Work to complete:
Extend the passage on South Country women during World War II, beginning immediately after its final sentence.
Text shown below:
As the men of the South Country were called up and drawn off to World War II, the women stepped in to fill the void. They kept the home together, drove tractors, ploughed fields, put up hay, and maintained the stock.
Organized groups were established in British Columbia, such as the Women’s Volunteer Service and later the Canadian Women’s Army Corps, but this did not keep the farms going and the food supply intact.
The Triangle Women’s Institute members, with their tradition of service and community, rallied and kept the home front secure.
By 1940 they were raising money for Red Cross work.
Heeding the federal government call, they placed around $600 into War Bonds – all funds raised through the hard work of bake sales, catering, and bazaars.
The women made gift packages and mailed them to soldiers overseas – socks, toques, gloves, cigarettes, and small things to raise a soldier’s spirits.
End of Text shown.
Input data below:
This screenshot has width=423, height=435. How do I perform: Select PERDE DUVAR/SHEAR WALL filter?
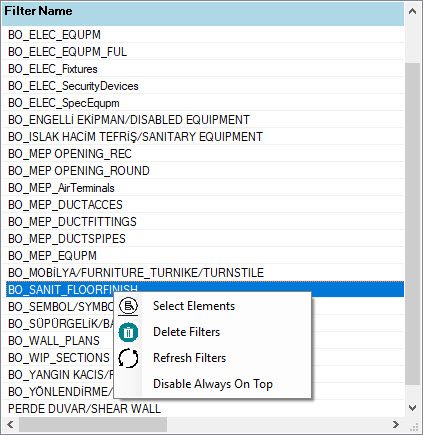coord(203,409)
End of Input data.
Result below:
They pushed a resolution to provide free railway transportation for the men and petitioned the government to defer one member’s son to keep the farm producing food.
Support work continued with War Stamp drives to raise more funds for the war effort. In addition, the TWI liaised with the War Time Prices and Trade Board to keep staples attainable for rural women.
As the war continued, the Institute expanded its caring reach, embracing and donating to the Greek Relief, the Aid to Russia, the Chinese Relief, and Jam for Britain funds.
TWI continued local work, such as collecting clothes for refugee women and gathering metal scrap for reprocessing into war machinery.
With the turbulence and uncertainty of WWII, the women sent cigarettes to soldiers and buoyed community spirit. Members were everywhere, fighting the gloom and doom of the reality of war.
With the cessation of hostilities in 1945, the TWI constructed an Honour Roll of South Country soldiers in service and placed it in the Community Hall.
They also started a campaign to remember the men in military hospitals at Christmas.